Blow’s Venus and Adonis is based upon an epic excerpt from Ovid’s Metamorphosis (Book X) – the same passage from which Shakespeare crafted his monumental 1194 line poem. And while Blow could not hope to reproduce the beauty of the Bard’s poetry in his ‘Masque for the entertainment of the King’ his anonymous librettist chose to make one fundamental change: his Venus encourages Adonis to go hunting rather than dissuade him. This essential adaptation (not highlighted in the programme) affects in my opinion the whole mood of the narrative, and undesirably so. I found the score of Blow (using the edition of the redoubtable Clifford Bartlett) to be generally rather dry, a sensation the stage action struggled at times to lift. The position of the ensemble, closeted behind the singers, did little to boost this impression. And with a space of only 5m X 3m (approximately) in which to convey the storyline, cavort or dance within, the stage often appeared cluttered and over-crowded; this was particularly noticeable in the Prologue as Cupid extolled how love blossoms in the pastoral. With no brass – only harpsichord, recorders and strings – I thought the music that announced the hunters in Act I too bland – hardly a stimulating invitation to join the boar-chase. I found myself agreeing with Adonis’s response: Adonis will not hunt today. Cupid showed the power of her arrows in Act II, giving a lesson to the Little Cupids and acting as an agony aunt to Venus, but it was all very mundane. However the music for Act III did mirror the mood of the storyline: a wounded Adonis returns from the hunt to die on the breast of his beloved, briefly echoing his desires of Act I to taste soft delights. Then as death approaches, the cello of Mark Walkem generated a poignant moment to savour.

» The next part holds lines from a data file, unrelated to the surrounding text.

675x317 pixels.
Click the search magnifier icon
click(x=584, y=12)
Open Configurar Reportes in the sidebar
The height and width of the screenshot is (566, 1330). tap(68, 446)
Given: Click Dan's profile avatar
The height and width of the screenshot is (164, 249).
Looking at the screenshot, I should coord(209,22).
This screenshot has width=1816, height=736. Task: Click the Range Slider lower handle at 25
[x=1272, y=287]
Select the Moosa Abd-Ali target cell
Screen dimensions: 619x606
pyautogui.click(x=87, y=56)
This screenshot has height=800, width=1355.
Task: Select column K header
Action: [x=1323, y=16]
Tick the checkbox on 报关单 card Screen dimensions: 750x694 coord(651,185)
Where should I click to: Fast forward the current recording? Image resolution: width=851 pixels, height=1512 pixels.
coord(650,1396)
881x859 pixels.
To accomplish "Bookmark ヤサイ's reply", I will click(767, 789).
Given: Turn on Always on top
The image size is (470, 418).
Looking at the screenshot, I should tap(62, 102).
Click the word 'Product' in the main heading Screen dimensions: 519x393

Actéon also tells the tale of a hunter who meets with death in the final setting, making it an ideal pairing for Venus and Adonis. Here the singing and staging of the Conservatoire students matched the lively and communicative music of Charpentier. The opening chorus of ‘Allons, marchons, courons, hastons nos pas’ from a realistic bunch of hunters in their bright red tunics, conveyed they were itching to join with their protagonist leader in blood sport. Switching to the charming grove of Diane and her nymphs, engaging in their morning ablutions, the crystal of the pure waters and silvery streams were neatly symbolised by white linen sheets: an idyllic Scene 2. Although in the version chosen, Actéon changé en biche, it meant omitting Aréthuse from Diane’s hand-maidens, Hyale (Davina Brownrigg) the nymph of the crystal pools was retained, so pertinent to the witnessed spectacle. When Actéon stumbles across the bathers and espies a ‘naked’ Diane, this perfidious mortal must be punished; yet if this was a female-only domain, why were there two males in the previous dance routine? Actéon’s fate is to be metamorphosed into a deer: but presumably because it was visually more effective this was no biche (doe);  a rampant stag adorned Actéon’s head. The explanation of this and how Actéon is mauled by his own dogs is related to the hunters by Junon, producing the best individual singing of the evening from Ania Szypula. This was matched by the final excellent chorus, both soulful and triumphant. Despite any inconsistencies this was a highly entertaining interpretation of this pastorale en musique by Charpentier.